Last updated: 2026-05-07 Status: Design phase β€” folder skeleton in place, implementation in progress


Product vision (north star)

Data Eyond is an AI data scientist for business analytics, structured around CRISP-DM (Business Understanding β†’ Data Understanding β†’ Data Preparation β†’ Modeling β†’ Evaluation β†’ Deployment). Targets executives doing self-serve deep-dives and data analysts/scientists offloading routine work.

Envisioned user flow: interview agent captures goal β†’ user connects data sources β†’ asks natural-language question β†’ CRISP-DM-structured analytical response, exportable as a presentation or notebook-style report.

The catalog-driven, IR-based architecture documented below is the foundation. The next architectural evolution is an agentic layer (analytical planner, per-stage CRISP-DM agents, evaluator, reporter) that consumes the existing IntentRouter β†’ QueryPlanner β†’ Executor β†’ ChatbotAgent spine as its tool layer. See REPO_CONTEXT.md β†’ Roadmap β€” agentic evolution for the target agent topology.


TL;DR

A catalog-driven AI service for data analysis. Users upload documents and register databases or tabular files; they ask natural-language questions and get answers grounded in their data.

The architecture has two paths:

  • Unstructured (PDF, DOCX, TXT) β€” dense similarity over prose chunks (the right primitive for free-form text).
  • Structured (databases, XLSX, CSV, Parquet) β€” a per-user data catalog describes what tables/columns exist; an LLM produces a structured JSON intermediate representation (IR) of the user's intent; a deterministic compiler turns the IR into SQL or pandas operations.

The LLM produces intent, not query syntax. Deterministic code does the rest.


1. Why catalog-driven design

For a database or spreadsheet, a user's question maps to known tables and columns β€” not to similar text fragments. Treating structured data with the same retrieval primitive as prose (chunk + embed + rank top-K) makes the right column survive a probabilistic ranking lottery. Catalog-based lookup is the right primitive instead.

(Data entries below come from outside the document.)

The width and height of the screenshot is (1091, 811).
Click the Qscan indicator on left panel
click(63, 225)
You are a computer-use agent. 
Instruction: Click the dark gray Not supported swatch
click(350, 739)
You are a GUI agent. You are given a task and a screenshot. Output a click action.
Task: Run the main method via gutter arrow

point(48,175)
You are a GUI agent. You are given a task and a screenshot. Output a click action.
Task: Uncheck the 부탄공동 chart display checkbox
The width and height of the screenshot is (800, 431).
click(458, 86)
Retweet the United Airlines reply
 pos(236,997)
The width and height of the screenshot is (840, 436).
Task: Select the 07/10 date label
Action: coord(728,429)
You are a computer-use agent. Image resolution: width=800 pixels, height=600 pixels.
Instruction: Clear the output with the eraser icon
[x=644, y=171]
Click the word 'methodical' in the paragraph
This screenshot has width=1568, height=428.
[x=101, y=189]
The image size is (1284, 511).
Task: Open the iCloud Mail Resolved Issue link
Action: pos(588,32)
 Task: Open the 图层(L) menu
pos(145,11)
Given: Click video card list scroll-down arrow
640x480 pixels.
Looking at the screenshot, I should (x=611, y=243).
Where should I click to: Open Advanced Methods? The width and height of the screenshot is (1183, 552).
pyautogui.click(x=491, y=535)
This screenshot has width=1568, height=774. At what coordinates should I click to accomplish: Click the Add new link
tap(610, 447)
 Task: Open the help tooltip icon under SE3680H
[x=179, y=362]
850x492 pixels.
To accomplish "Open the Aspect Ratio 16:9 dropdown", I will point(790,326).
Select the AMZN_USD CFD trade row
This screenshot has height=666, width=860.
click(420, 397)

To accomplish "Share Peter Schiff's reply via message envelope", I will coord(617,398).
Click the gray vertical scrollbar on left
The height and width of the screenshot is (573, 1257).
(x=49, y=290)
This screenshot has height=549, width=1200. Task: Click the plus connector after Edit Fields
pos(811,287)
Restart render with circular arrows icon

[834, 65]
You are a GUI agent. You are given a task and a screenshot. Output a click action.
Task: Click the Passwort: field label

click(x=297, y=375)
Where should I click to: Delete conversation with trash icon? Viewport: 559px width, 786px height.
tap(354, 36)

A central per-user catalog also means:

  • One place to keep table/column descriptions (AI-generated, refreshed when the source changes).
  • The query planner sees the user's full data landscape in a single prompt.
  • Schema stays stable across user sessions without hitting the source DB on every query.
  • New sources auto-update the catalog without re-embedding chunks.

2. Source taxonomy

Sources
β”œβ”€β”€ Unstructured (pdf, docx, txt)        β†’  Cu  (prose chunks via DocumentRetriever)
└── Structured
    β”œβ”€β”€ Schema (DB)                       β†’  Cs  (DB tables + columns)
    └── Tabular (xlsx, csv, parquet)      β†’  Ct  (sheets + columns)
                                           Cs βˆͺ Ct = Data Catalog Context
  • Cu = unstructured prose context. Retrieval primitive: dense similarity over chunks.
  • Cs = DB schema context (tables, columns, descriptions, sample values).
  • Ct = tabular file context (sheets, columns, descriptions, sample values).
  • Data Catalog Context = Cs βˆͺ Ct. Passed to the query planner as a single unified view.

DB vs tabular is not a routing concern β€” it's a per-source attribute (source_type) on each catalog entry. The split only matters at execution time (SQL vs pandas).


3. Routing model

source_hint ∈ { chat, unstructured, structured }
  • chat β€” no search, conversational reply only
  • unstructured β€” DocumentRetriever path (Cu)
  • structured β€” catalog-driven path (Cs βˆͺ Ct β†’ planner β†’ compiler β†’ executor)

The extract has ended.